The maximum area of OAPF

$O = (0,0)\;,\quad F = (0,1)\;,\quad A = (3,0)\newline \text{Let the parametric point on the ellipse be } P(3\,cos(\theta), \sqrt{10}\,sin(\theta))\newline \text{Area of }\triangle OAF \text{ is constant and can be calculated as :}$

$\newline \large area(\triangle OAF) = \frac{1}{2}\cdot OA\cdot OF = \frac{1}{2}\cdot3\cdot1 = \frac{3}{2} \hspace{20pt}\dots\;\textbf{Eq. 1}$

$\newline \text{Now the area of quadrilateral }OAPF\text{ will be maximum when the area of }\triangle PAF\text{ will be maximum.
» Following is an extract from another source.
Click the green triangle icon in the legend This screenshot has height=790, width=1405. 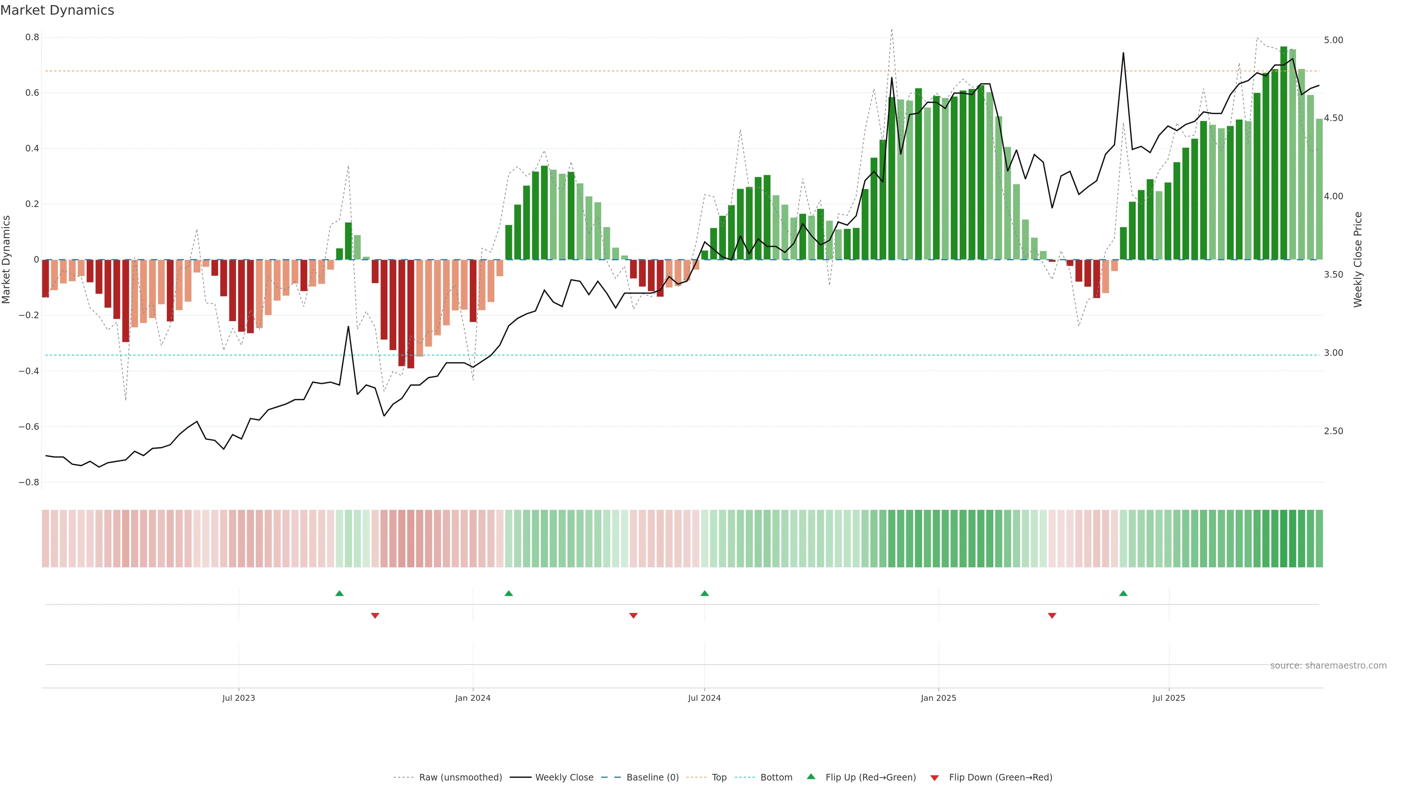[811, 776]
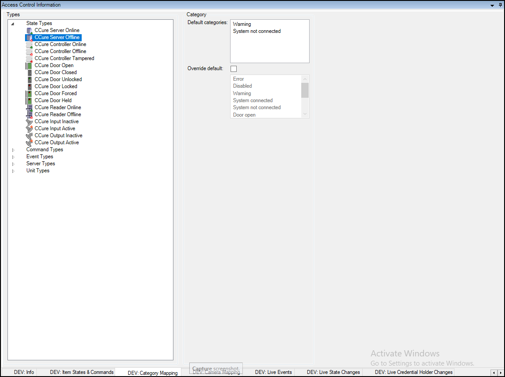Expand the Unit Types tree node

[13, 171]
Since the length }FA \text{ is constant, we have to}\newline\text{find the point }P\text{ such that }P\text{ is at maximum distance from }FA.\newline \text{Equation of line }FA \text{:}\newline\hspace{100pt} \large\frac{y-1}{x-0} = \frac{0-1}{3-0}$ $\newline\Rightarrow x + 3y - 3 = 0\newline \text{Distance of point }P\text{ from the line }FA\text{ can be calculated as: }$

$PD = \Large\frac{|3cos(\theta) + 3\sqrt{10}sin(\theta) - 3|}{\sqrt{1^2+3^2}} = \large\frac{3}{\sqrt{10}}\cdot|cos(\theta) + \sqrt{10}sin(\theta) - 1|$

$\newline\large\Rightarrow PD = \frac{3}{\sqrt{10}}\cdot\mid\sqrt{11}\Big(\frac{1}{\sqrt{11}}cos(\theta) + \frac{\sqrt{10}}{\sqrt{11}}sin(\theta)\Big) - 1\mid$

$\large\Rightarrow PD = \frac{3}{\sqrt{10}}\cdot\mid\sqrt{11}sin(\theta + \alpha) - 1\mid\quad\quad \text{where }cos(\alpha) = \frac{\sqrt{10}}{\sqrt{11}}\Rightarrow \alpha = 17.55\degree$

$\text{The value }(\theta + \alpha)\text{ can vary from }\alpha \text{ to }90\degree + \alpha\text{. Hence, the value of }sin(\theta + \alpha) \text{ have maximum value at }\theta + \alpha = 90\degree\text{. So, }$

$PD_{max} = \large\frac{3}{\sqrt{10}}\cdot\mid\sqrt{11} - 1\mid = \frac{3}{\sqrt{10}}\cdot(\sqrt{11} - 1)$

$\large area(\triangle PAF) = \frac{1}{2}\cdot AF\cdot PD_{max} = \frac{1}{2}\cdot \sqrt{10}\cdot \frac{3}{\sqrt{10}}\cdot(\sqrt{11} - 1) = \frac{3}{2}(\sqrt{11} - 1)\hspace{20pt}\dots\;\textbf{Eq. 2}$

$\text{Adding }\textbf{Eq. 1}\text{ and }\textbf{Eq. 2} \text{ we get }$

$\large area(OAPF) = A = \frac{3\sqrt{11}}{2}\Rightarrow 10000A = 15000\sqrt{11} = 49749.37 \Rightarrow \lfloor10000A\rfloor = \boxed{49749}$

Let the $x$ -coordinate of $P$ be $p$ . Since $\frac{x^2}{9} + \frac{y^2}{10} = 1$ , the $y$ -coordinate of $P$ in the first quadrant is $\sqrt{10 - \frac{10}{9}p^2}$ , so that P is ( $p$ , $\sqrt{10 - \frac{10}{9}p^2}$ ). Since $\overrightarrow{FA} = (3, -1)$ and $\overrightarrow{FP} = (p, \sqrt{10 - \frac{10}{9}p^2} - 1)$ , $\triangle FAP$ has an area of $\frac{1}{2} \begin{bmatrix} 3 & -1 \\ p & \sqrt{10 - \frac{10}{9}p^2} - 1 \end{bmatrix} = \frac{3}{2}\sqrt{10 - \frac{10}{9}p^2} - \frac{3}{2} + \frac{1}{2}p$ .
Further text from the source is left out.